- TASK REQUIREMENTS:
a – In the debate over Intelligent Design, which organization is pictured debating the Flat Earth society on the shape of the Earth?
b – Rewrite the stretch of the Intelligent Design debate from "Others argue that" through "systems of thought.", putting "natural tissue" where "breast tissue" stands.

- DOCUMENT TEXT:
▼
I daresay demonization is apt.


SNIP


"Intelligent Design" is just a reformulation of Creationism
in which the Creator "guides' the evolution of species rather
than creating them directly by divine will. It is pretty


That's not exactly the case. Some versions of "author"
theories accept evolution as a mechanism, some do not.


But that doesn't change the fact that the esential element
of each is "God did it".



"Intelligent Design", like all theologically based philosphical
constructs rests on the premise of some sort of divine
intervention.


Again, you are overstating a strawman. The proponents of ID are
theologically motivated, without question. But they assert that their
*claims* are rooted in science. Why is it so painful to give them the
hearing necessary to refute at least the scientific components of their
claims? I do not get the visceral objection to this that you and others
in the community of scientists seem to have.


Asuming for the moment that ID papers are being rejected, why
is it so hard for you to believe that they are being rejected
because they do not rise to the objective standards of the
journals to which they have been submitted.

You seem to be saying "So what if the paper may be a bad paper, how
could it hurt to publish it." Publishing a bad paper hurts plenty
and that is why journals have peer review.

Don't you think that the people suing school boards would sieze
upon the publication of any paper, no matter how bad or how
thoroughly disproved and present it as proof of an issue in
controversy?

The IDers are desparate to get a paper referring to GOD published
becuase they want to use it as a means of forcing religious
teaching back into the public schools.


In my opinion, this visceral objection is not driven by science per se
but by the regnant personal philosophy of many people within the
community. A good many scientists are self professed atheists and/or
agnostics. It just kills them to consider the possibility that
the discipline to which they clung as a sole source of knowledge
may in fact be better served by means of metaphysical considerations.
So, they retreat to "Not on *my* watch, this isn't really science,
etc."


I daresay that is the sort of approach you typically label
"ad hominem". However, I will point out that there are legions
of scientists who believe in God and practice a variety of religions
who also regard ID as unscientific.


Once again, if the scientific claims of ID and all the rest
are *bad* science, it ought easily to be refuted. But refusing
to even engage makes the science estabishment look silly and
scared. In some perverse sense, refusal to engage with the IDers
as a matter of science is giving them more credibility in the
popular political debate than you think they deserve. Ponder
that a moment.


The mere act of engagement lends credence to their claims.
If the AGU were to debate teh FLat Earth societ on the
issue of the shape of the Earth the papers the next day would
run the story under the headline "Shape of the earth debated,
opinions differ". An then the flat Earthers would argue
for the inclusion of their model into the public school
curriculum, or at least for the schools ot be llowed to
"Teach the Controversy" but not in the a class devoted
to consideration of current social issue but in the Science
Classrooms.

But the reality is that the IDers are worse than that. They
are afraid that teaching that it is possible to understand
something without invoking God will lead students away
from God and religion. If that happens, how woul Pat
Robertson keep his programming on the air?


No scientific theory will or even can disprove
the existance of divine intervention. But no theory that is
dependant on divine intervention, is scientific.


Right, this is the standard argument for what science is and does.
I am asserting that this is a bad judgement call on the part of
the scientific community. Science without metaphysics will always
be blind in one eye.


It may be argued that a person who approaches life ignoring
metaphysics is blind in one eye but a scientist approaching
science while setting aside his metaphysical beliefs is deaf
in both eyes.

If more scientists understood metaphysics and more
theologians understood the methods of science I believe (but
cannot prove) that there would be a cross pollination of productive
ideas.


THAT is not a problem.

I'm not arguing for the dilution of science here - I am
arguing for its *augmentation* .


Some people argue that silicone implants augment breasts.
Others argue that they merely enlarge the breasts without
augemntaion in any real sense. It is an issue incontroversy.

But there is no controversy as to whether or not silicone
IS breast tissue.

This is valid so long as everyone
involved understands the limits of each of these systems of thought.


But you repeatedly argue for a merger of the two, specifically for
the publication in scientific journals of papers pupoprting to present
scientific evidence for the existance of God.
▲
- AVAILABLE DATA:
▼
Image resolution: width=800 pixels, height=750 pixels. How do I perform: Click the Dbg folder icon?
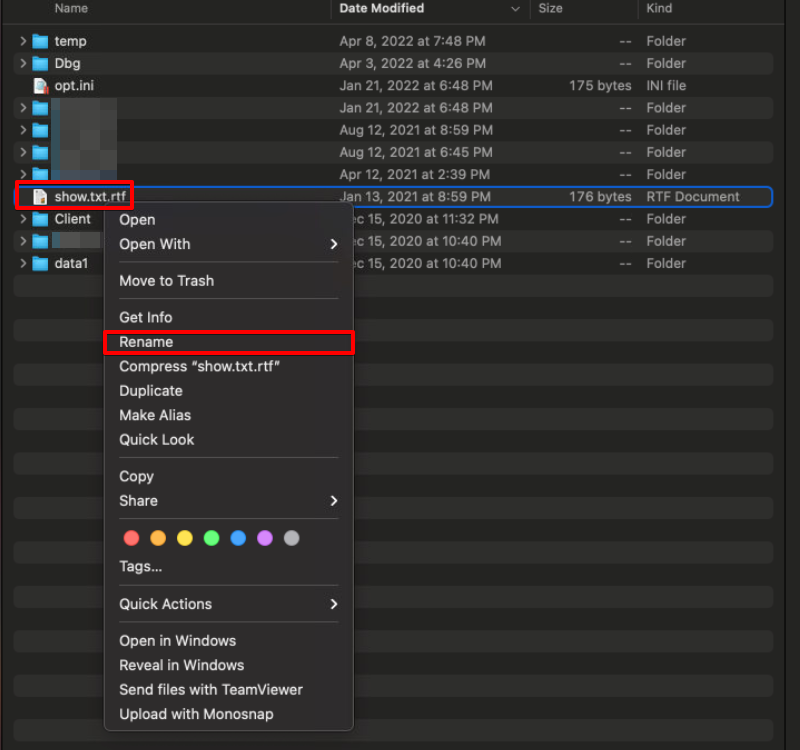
▲
- ANSWERS TO THE TASKS:
a – The AGU.

b –
Others argue that they merely enlarge the breasts without
augemntaion in any real sense. It is an issue incontroversy.

But there is no controversy as to whether or not silicone
IS natural tissue.

This is valid so long as everyone
involved understands the limits of each of these systems of thought.